Die Zeugnisse des SK sind nicht nur Teil eines multilingualen Korpus der Holocaustliteratur, sondern auch des mehrsprachigen SK-Kanons, zu dem unter anderem auch die Aufzeichnungen des slowakischen Überlebenden Filip Müller gehören. Erst in jüngster Zeit sind Forschende über eine historische Betrachtung dieser Texte hinausgegangen. Die Bedeutung des Jiddischen als Zugang zur jüdischen Perspektive der Opfer wird jedoch immer noch häufig vernachlässigt – was zeigt, wie erfolgreich die Täter bei der Ermordung der Jiddisch Sprechenden und der Auslöschung der jiddischen Welt waren. Jiddisch war die Alltagssprache vieler aschkenasischer Juden; die jiddische Kultur liefert den Kontext, um die jüdischen Perspektiven und Erfahrungen zu verstehen.

Die Sonderkommandos waren von 1942 bis 1945 Teil des Zwangsarbeitssystems in Auschwitz. Etwa 2100 Gefangene wurden während dieser Zeit in den verschiedenen SKs zur Arbeit gezwungen, nur etwa 100 überlebten. Zu ihren Aufgaben in den Gaskammern und Krematorien gehörte es, bei der Entkleidung von Gefangenen und Deportierten zu helfen, Leichen zu den Verbrennungsöfen zu schleppen und Goldzähne zu ziehen.

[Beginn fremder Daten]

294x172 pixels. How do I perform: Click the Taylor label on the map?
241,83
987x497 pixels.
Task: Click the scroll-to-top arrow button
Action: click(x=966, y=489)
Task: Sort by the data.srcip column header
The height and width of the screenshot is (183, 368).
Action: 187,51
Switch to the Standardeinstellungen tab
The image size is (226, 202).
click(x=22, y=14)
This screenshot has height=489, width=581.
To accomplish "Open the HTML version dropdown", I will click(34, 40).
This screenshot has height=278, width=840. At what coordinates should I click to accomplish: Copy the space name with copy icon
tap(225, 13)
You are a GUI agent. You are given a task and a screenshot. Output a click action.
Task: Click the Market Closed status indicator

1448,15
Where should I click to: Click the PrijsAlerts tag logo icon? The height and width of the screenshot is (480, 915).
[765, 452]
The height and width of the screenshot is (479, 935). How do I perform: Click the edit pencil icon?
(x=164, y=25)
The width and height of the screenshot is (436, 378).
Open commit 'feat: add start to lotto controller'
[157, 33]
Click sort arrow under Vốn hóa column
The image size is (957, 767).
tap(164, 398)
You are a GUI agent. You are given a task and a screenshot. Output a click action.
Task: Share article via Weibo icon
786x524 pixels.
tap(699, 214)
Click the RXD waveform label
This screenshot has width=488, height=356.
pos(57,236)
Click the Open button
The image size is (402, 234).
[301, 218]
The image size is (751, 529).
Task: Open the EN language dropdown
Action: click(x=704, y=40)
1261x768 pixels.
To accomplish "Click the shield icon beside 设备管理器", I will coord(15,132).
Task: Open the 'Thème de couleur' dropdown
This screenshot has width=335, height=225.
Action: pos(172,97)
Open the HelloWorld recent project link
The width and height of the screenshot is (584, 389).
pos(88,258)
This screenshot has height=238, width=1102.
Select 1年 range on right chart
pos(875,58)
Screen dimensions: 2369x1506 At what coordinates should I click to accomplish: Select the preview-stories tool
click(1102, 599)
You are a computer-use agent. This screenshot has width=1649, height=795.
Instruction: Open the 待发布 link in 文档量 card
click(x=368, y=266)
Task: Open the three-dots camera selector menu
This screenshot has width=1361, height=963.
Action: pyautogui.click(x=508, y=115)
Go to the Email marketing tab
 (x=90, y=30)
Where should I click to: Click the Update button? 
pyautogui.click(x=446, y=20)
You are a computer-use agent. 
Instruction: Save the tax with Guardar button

Während der Deportation der ungarischen Juden im Mai/Juni 1944 wuchs das SK auf etwa 900 Mitglieder an, seine größte Zahl. Die SK-Mitglieder waren unmittelbare Augenzeugen des Massenmords.

Der Verfasser der im Folgenden analysierten Textstellen, Leyb Langfus, wurde 1910 in Warschau geboren; er wurde Rabbiner in Maków Mazowiecki, als sein Vorgänger nach Warschau floh. Am 6. Oktober 1942 wurde er mit seiner Frau Dvoyre und seinem Sohn Shmuel nach Auschwitz deportiert, beide wurden höchstwahrscheinlich gleich bei ihrer Ankunft in Auschwitz ermordet. Langfus bemühte sich auch während seiner Arbeit im SK, die jüdischen Gebote, die Mitzwot, so gut wie möglich zu erfüllen. Andere SK-Gefangene konsultierten ihn, da er als religiöse Autorität galt. Er war einer der Anführer des gescheiterten Aufstands des SK vom 7. Oktober 1944; vermutlich wurde er am 26. November 1944 getötet, dem Datum des letzten Eintrags in seinen Aufzeichnungen.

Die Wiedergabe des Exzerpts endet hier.